The magnet weighs 10,000 tons and is six metres in diameter and 13 metres long. It stores 2.5 gigajoules of energy, enough to melt 18 tons of gold. The colossus is part of the Compact Muon Solenoid Detector (CMS) which is used to detect fragments of protons after collisions. Researchers working with ETH Professor Felicitas Pauss from the Institute for Particle Physics are responsible for developing and building the coil in an international collaborative project. The scientists produced the superconducting magnet cable, among other things, during ten years of research work. (1), (2)

Extreme temperatures, extreme material

It was a big challenge. The cable for the coil consists of a niobium-titanium alloy and is embedded in ultrapure aluminium to enable it to withstand the current intensity of 20,000 amperes and the extremely low temperature of minus 269 degrees Celsius.
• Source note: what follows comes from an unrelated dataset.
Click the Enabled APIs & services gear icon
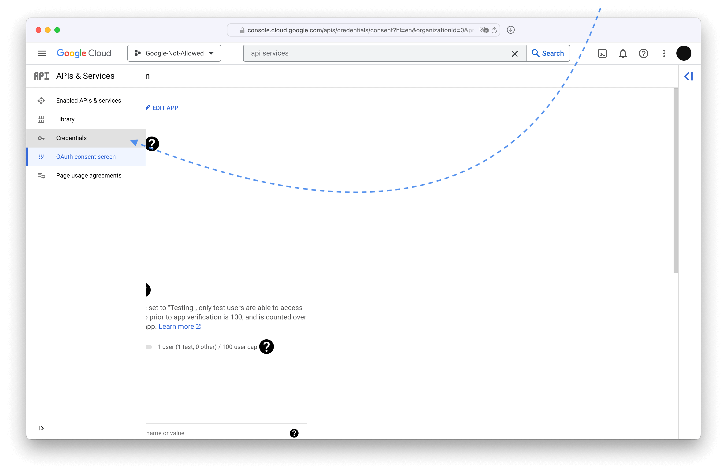 tap(42, 100)
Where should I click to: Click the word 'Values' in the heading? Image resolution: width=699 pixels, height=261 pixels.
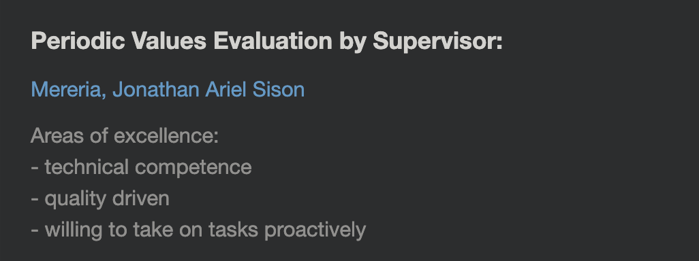[169, 41]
Each of the total of 20 cables is 2.5 kilometres long. The construction of the supermagnet was approved in 1996 and began in 1998. It took five years just to wind the cable onto the five modules of the magnet.

The plan is for the CMS Particle Detector, to which the magnet belongs, to begin operating in November 2007. Physicists working at CERN will use it to look for answers to fundamental scientific questions, for example why do particles have mass and what the hitherto unexplored 96 percent of the universe is made of.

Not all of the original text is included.